The learned Trial Judge had dealt with at length on provocation at paragraphs 50 to 52, having explained in detail the law and the elements pertaining to provocation. He had correctly told the Jury, it is they who would have to determine as to whether the deceased had offered any provocation to the Appellant in the circumstances of this case, so as to deprive the Appellant of the power of self-control to the extent it was likely to have deprived an ordinary person of the community to which the Appellant belonged. The learned Trial Judge had stated several times in his summing up that the Jury were not bound and need not accept whatever opinions he expresses in the summing up on facts as they were the Judges of fact. There are two essential elements to be satisfied before one could be said to have benefited from the mitigatory defence of provocation, namely the subjective element and the objective element. The subjective element being, it should be clear from the evidence, that the accused was in fact deprived of his power of self-control so as to induce him to assault the person by whom the act or insult was done or offered. The objective element is that the act or insult done or offered to the accused should have been of such a nature as to be likely, when done to an ordinary person, of the community to which the accused belongs to have deprived him of his power of self-control so as to induce him to assault the person by whom the act or insult was done or offered. It is clear that both these elements were not satisfied according to the facts of this case. In such an event the need to consider the mitigatory defence of provocation, any further does not arise.

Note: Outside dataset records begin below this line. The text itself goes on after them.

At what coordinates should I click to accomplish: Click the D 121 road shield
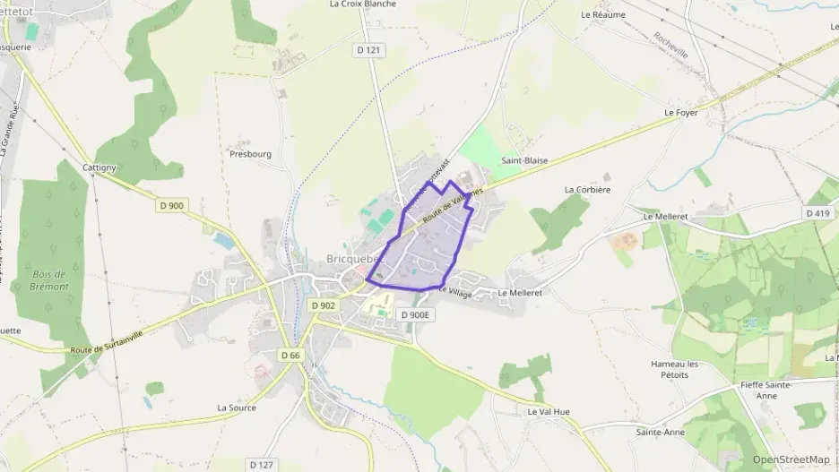[370, 50]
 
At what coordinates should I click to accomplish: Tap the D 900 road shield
[171, 205]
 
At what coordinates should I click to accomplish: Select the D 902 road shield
[324, 305]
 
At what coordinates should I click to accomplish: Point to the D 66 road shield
[290, 356]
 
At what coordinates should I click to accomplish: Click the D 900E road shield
[416, 314]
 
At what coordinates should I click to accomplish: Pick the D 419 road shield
[817, 213]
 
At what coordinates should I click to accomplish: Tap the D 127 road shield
[261, 464]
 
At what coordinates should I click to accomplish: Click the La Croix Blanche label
[363, 4]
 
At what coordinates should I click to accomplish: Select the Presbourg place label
[250, 153]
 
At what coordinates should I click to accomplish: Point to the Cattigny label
[99, 167]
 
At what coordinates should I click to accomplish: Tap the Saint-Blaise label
[524, 160]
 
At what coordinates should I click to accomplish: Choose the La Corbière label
[587, 190]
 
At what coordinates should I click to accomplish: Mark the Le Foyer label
[681, 113]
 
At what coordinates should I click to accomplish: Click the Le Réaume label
[603, 14]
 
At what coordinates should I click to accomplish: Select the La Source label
[237, 407]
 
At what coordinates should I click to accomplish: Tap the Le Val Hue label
[549, 412]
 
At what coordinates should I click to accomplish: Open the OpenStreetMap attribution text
[791, 459]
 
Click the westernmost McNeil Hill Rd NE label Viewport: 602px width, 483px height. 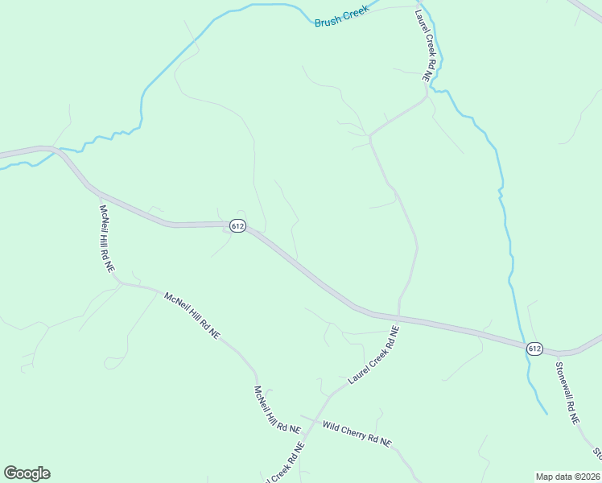pos(105,238)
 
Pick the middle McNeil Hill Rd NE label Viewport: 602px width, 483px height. pos(192,315)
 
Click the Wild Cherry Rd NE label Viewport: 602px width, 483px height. pos(356,433)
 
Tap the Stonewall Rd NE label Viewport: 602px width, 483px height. pos(567,392)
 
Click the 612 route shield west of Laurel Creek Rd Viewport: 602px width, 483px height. pos(237,226)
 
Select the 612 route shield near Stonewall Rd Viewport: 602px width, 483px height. pos(534,348)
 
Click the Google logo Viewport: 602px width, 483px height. pos(27,473)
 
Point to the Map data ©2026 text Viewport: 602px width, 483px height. pos(567,477)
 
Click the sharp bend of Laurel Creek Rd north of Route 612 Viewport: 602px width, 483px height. pos(370,138)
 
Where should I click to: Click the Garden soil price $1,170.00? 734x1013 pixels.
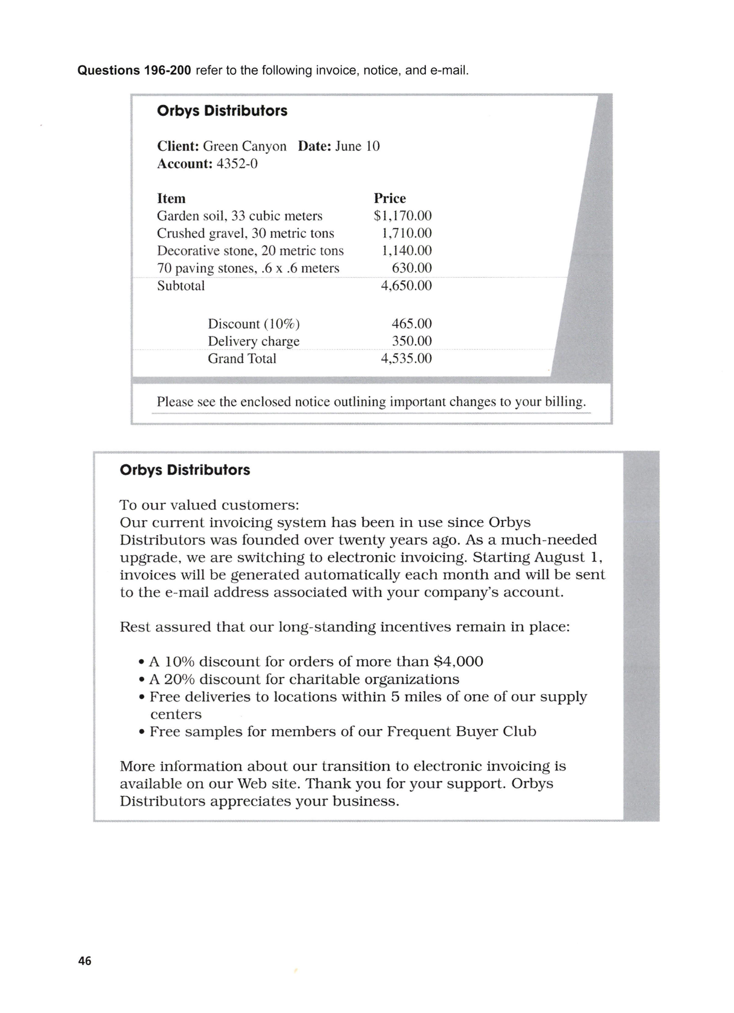(x=402, y=216)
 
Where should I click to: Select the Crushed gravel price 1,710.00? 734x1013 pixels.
(x=406, y=233)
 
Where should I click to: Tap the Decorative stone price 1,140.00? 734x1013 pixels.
(x=406, y=250)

According to section 198 of the Penal Code “A lawful act is not provocation to any person for an assault”. Also “An act which a person does in consequence of incitement given by another person in order to induce him to do the act and thereby to furnish an excuse for committing an assault is not provocation to that other person for an assault” It was lawful for the deceased to have intervened to stop the quarrel between the Appellant and his girlfriend Kerine Nanon. It cannot be said that the deceased provoked the Appellant when he asked the Appellant not to quarrel with his girlfriend and also when the deceased slapped the Appellant in return when the Appellant slapped him.  I therefore dismiss ground (iv) of appeal.


 The appeal against sentence has no merit as life imprisonment is a mandatory jail term that shall be given to a person convicted of the offence of murder.


 I find that there is no merit in any one of the grounds of appeal and have no hesitation in dismissing the appeal both against conviction and sentence.   

Fernando, President
I concur                                                                      _________________
Twomey, JA
I concur                                                                      _________________                                                                                                                        Dingake JA
Signed, dated and delivered at Ile du Port on 13 August 2013.